Combining agriculture with market and climate protection policies

February 2, 2019 |

In Germany, the Union for the Promotion of Oil and Protein Crops formulated its policy expectations and presents it in their third edition of the Global Market Supply Report. UFOP refers to the generally good global supply situation for the most important agricultural commodities. The updated report also takes into account the raw material requirements for biofuel production and material utilization as a renewable raw material. UFOP criticizes that this supply situation does not play a role in the political assessment of harvest results and calls for maintaining the sales outlook in the fuel markets.

So far, international politics is failing regarding the “limits” of globalization and the liberalization of agricultural trade. From the viewpoint of UFOP, this is one more reason to include the material and energy use of cultivated biomass in a climate protection strategy.

In the course of the revision of the Renewable Energy Directive (RED II), the European Union failed to properly integrate this potential into climate protection policy. On the contrary: the cultivation of renewable raw materials from cultivated biomass is being gradually put on the shelf, without showing sales prospects in new markets at the same time, UFOP criticized sharply.
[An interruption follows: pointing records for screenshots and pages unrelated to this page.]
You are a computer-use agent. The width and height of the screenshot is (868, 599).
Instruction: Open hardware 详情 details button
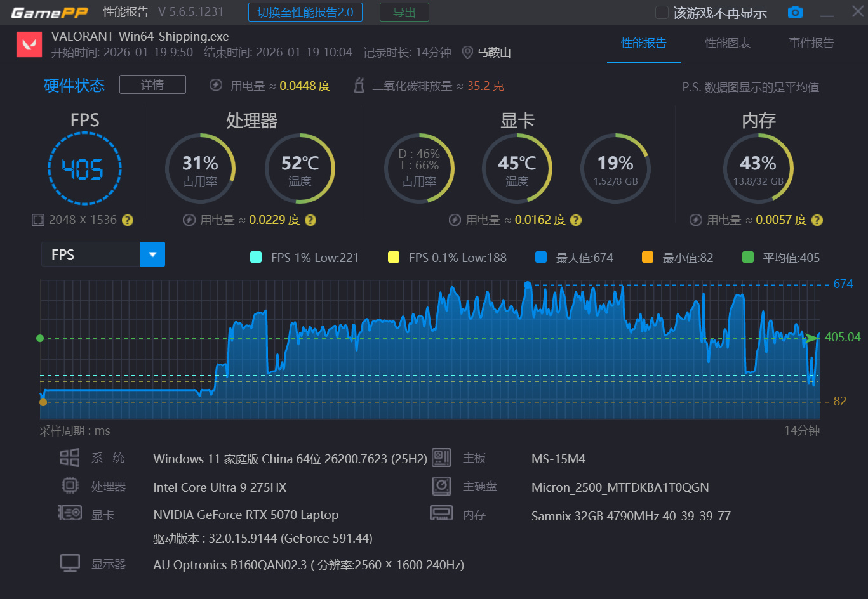[152, 84]
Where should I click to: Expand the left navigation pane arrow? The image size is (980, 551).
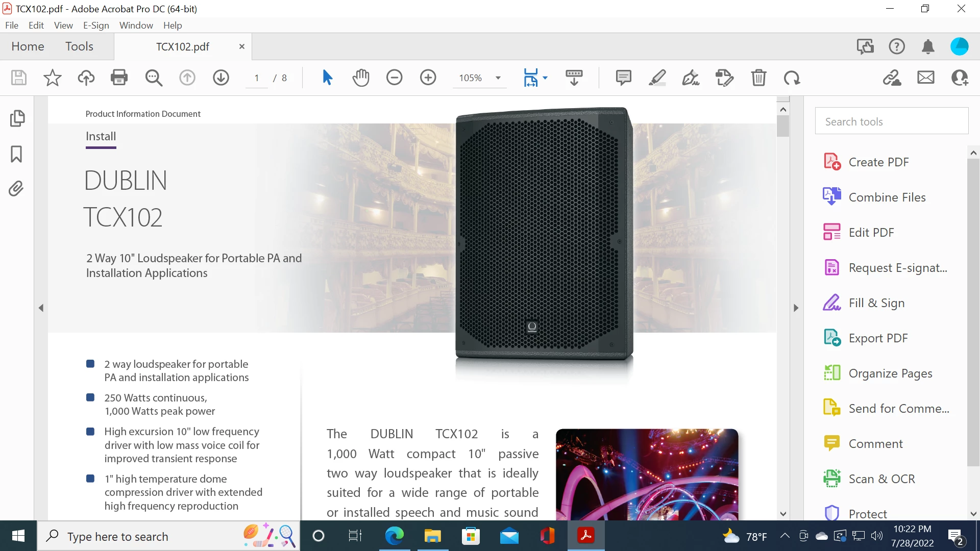point(41,308)
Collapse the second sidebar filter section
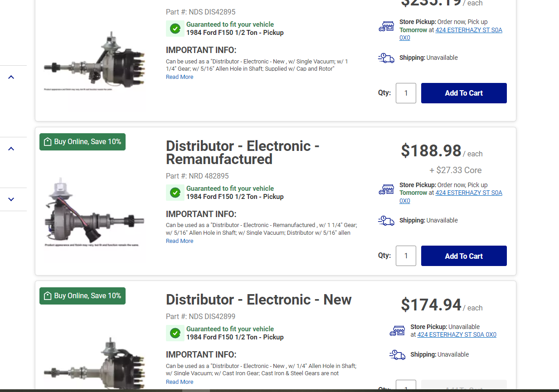This screenshot has width=559, height=392. 11,148
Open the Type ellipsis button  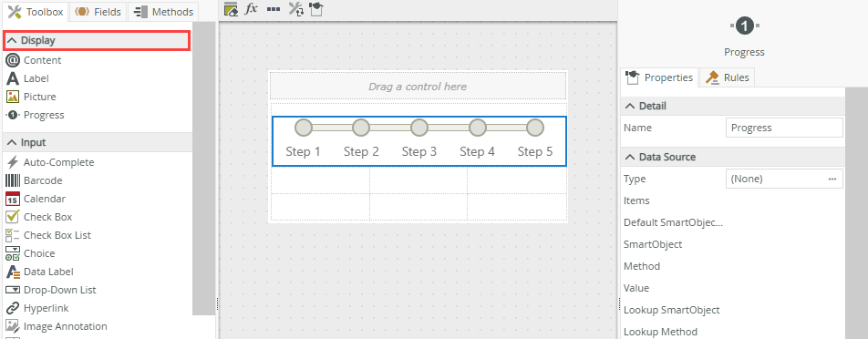[832, 180]
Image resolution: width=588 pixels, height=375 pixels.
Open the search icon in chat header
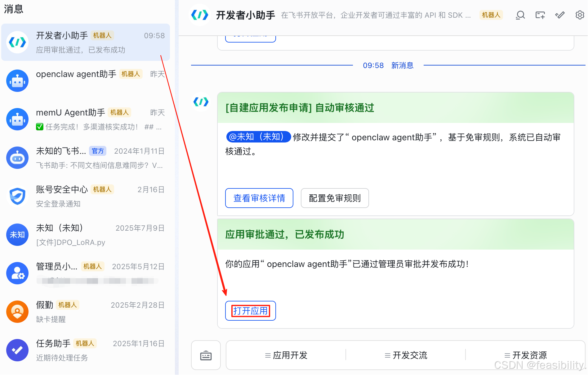tap(520, 15)
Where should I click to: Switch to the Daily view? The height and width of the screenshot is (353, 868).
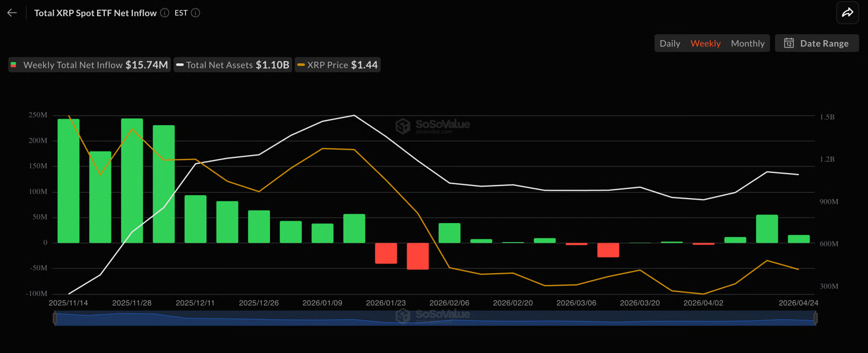click(x=669, y=43)
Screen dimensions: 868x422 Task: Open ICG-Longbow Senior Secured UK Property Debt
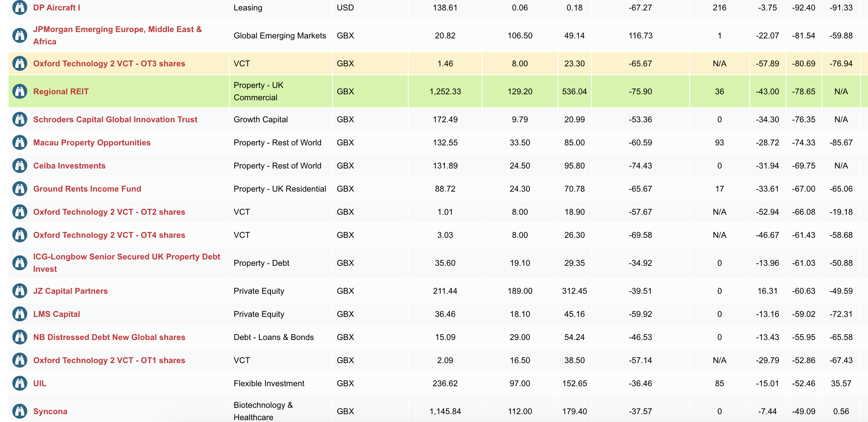click(x=127, y=263)
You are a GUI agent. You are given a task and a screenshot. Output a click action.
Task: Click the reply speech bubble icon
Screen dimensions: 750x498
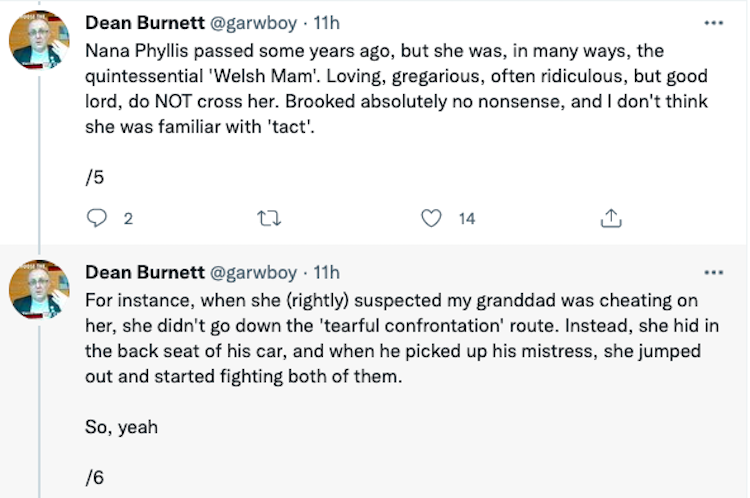[x=96, y=218]
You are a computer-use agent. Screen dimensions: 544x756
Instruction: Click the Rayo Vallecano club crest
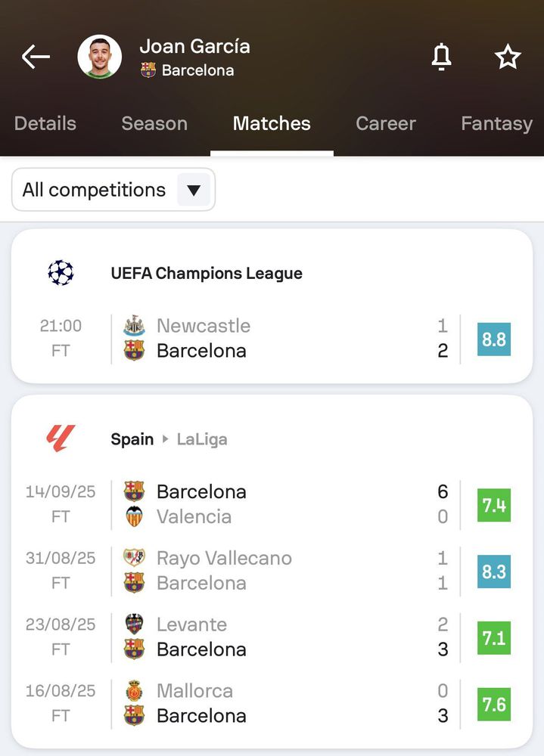click(x=133, y=558)
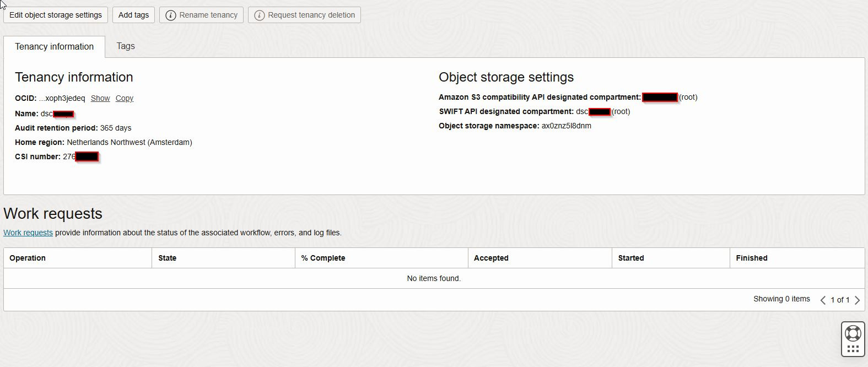
Task: Copy the tenancy OCID
Action: (125, 98)
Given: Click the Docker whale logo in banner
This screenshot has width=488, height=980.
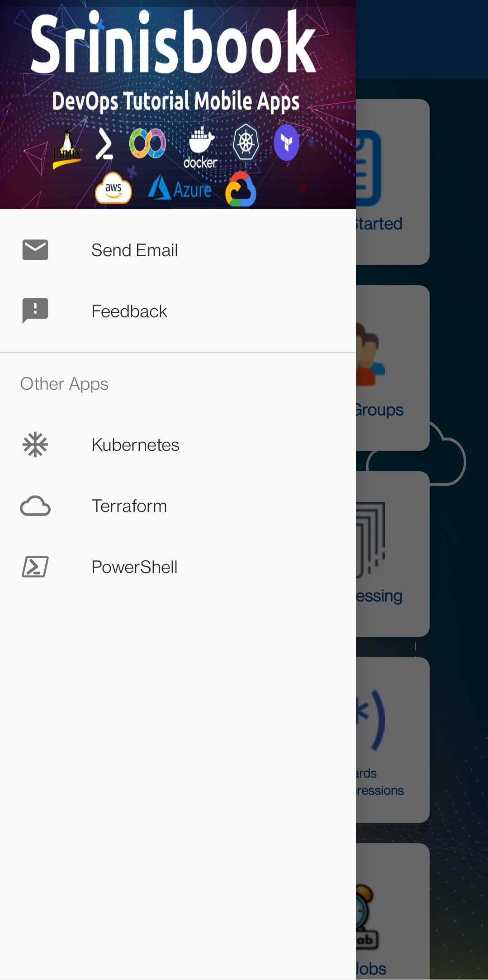Looking at the screenshot, I should pos(200,148).
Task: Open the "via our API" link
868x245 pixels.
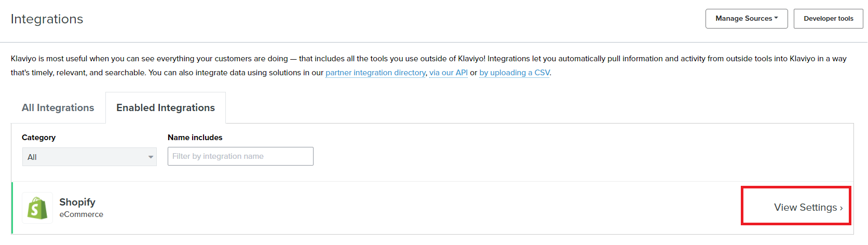Action: 449,73
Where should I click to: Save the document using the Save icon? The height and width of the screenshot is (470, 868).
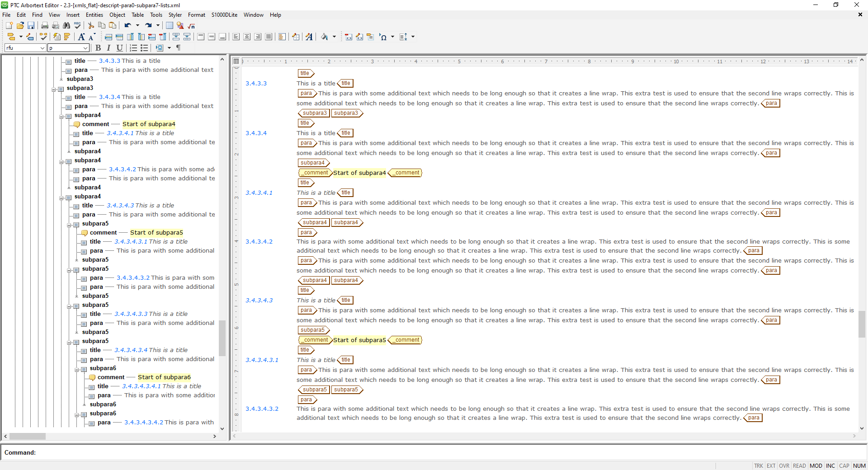point(31,25)
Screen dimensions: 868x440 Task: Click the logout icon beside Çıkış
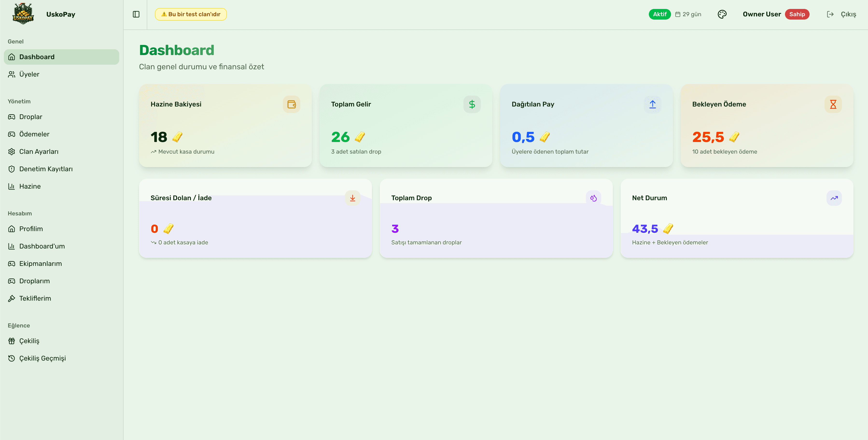click(830, 14)
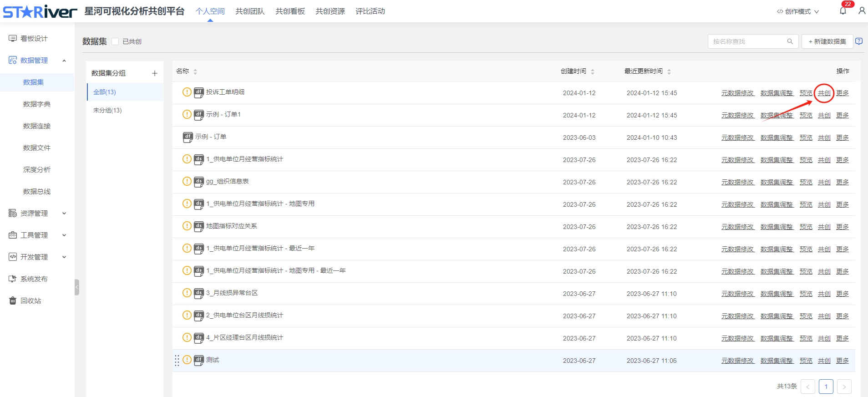Switch to 共创团队 tab
This screenshot has height=397, width=868.
point(250,11)

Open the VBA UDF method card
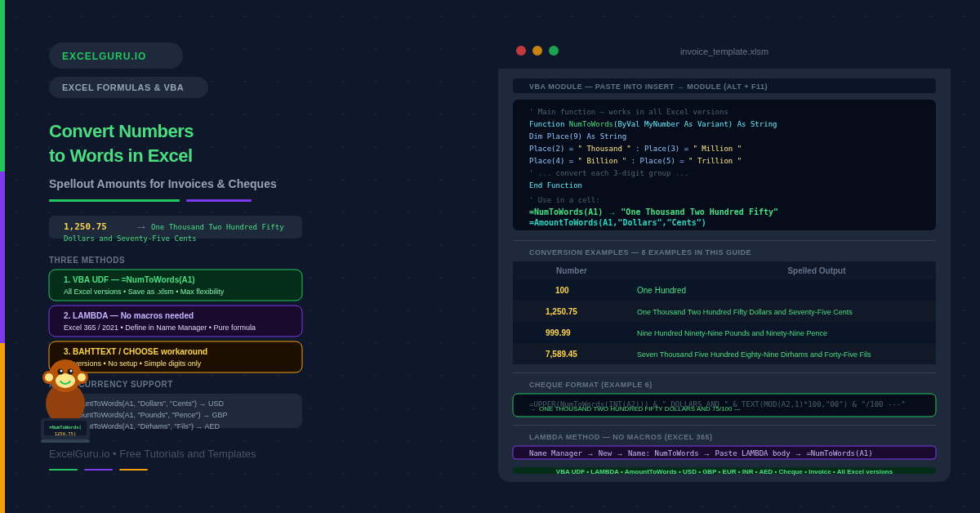(x=176, y=285)
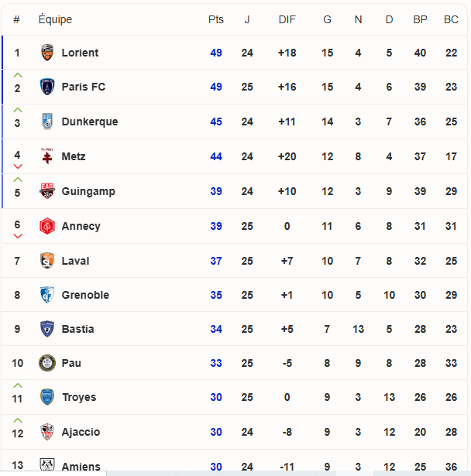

The European agricultural policy is still obligated to combine the requirements for economically viable and sustainable agriculture with a sustainable agricultural market or climate protection policy and to maintain and further open up sales prospects in the fuel markets. In doing so, ambitious sustainability requirements have to be taken into account, which must also be applied in third countries. Against this background, UFOP eagerly awaits the submission of the German Federal Government’s Climate Protection Act with sectoral targets for greenhouse gas reduction and the agricultural strategy announced for autumn 2019.